** DATA SUPPLIED follows **

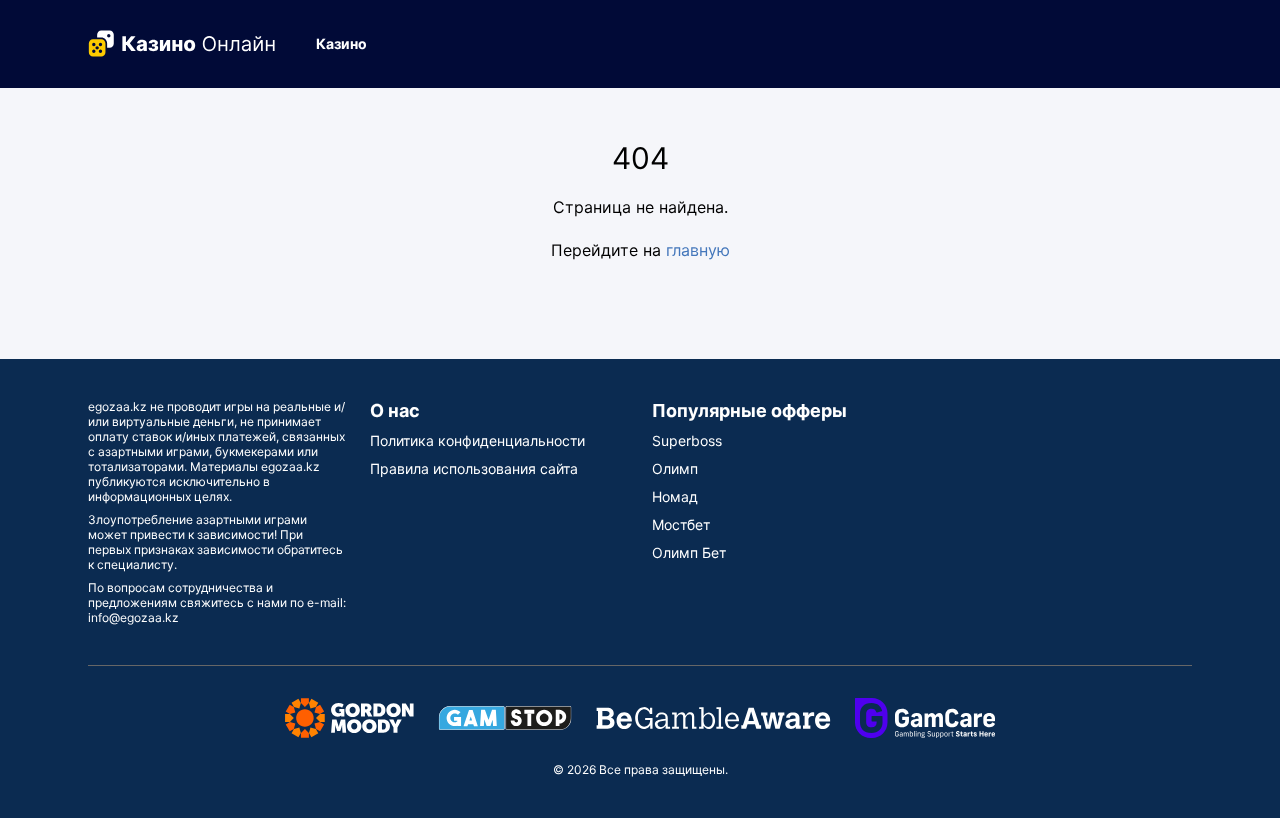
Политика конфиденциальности (477, 440)
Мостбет (681, 524)
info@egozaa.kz (133, 617)
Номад (675, 496)
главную (698, 250)
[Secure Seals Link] (349, 716)
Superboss (687, 440)
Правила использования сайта (474, 468)
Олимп (675, 468)
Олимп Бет (689, 552)
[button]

** End of DATA SUPPLIED **

▶ [WHAT YOU WILL DO] Set the entries down exactly, but not the pictures.

▶ [RESULT]
Политика конфиденциальности (477, 440)
Мостбет (681, 524)
info@egozaa.kz (133, 617)
Номад (675, 496)
главную (698, 250)
[Secure Seals Link] (349, 716)
Superboss (687, 440)
Правила использования сайта (474, 468)
Олимп (675, 468)
Олимп Бет (689, 552)
[button]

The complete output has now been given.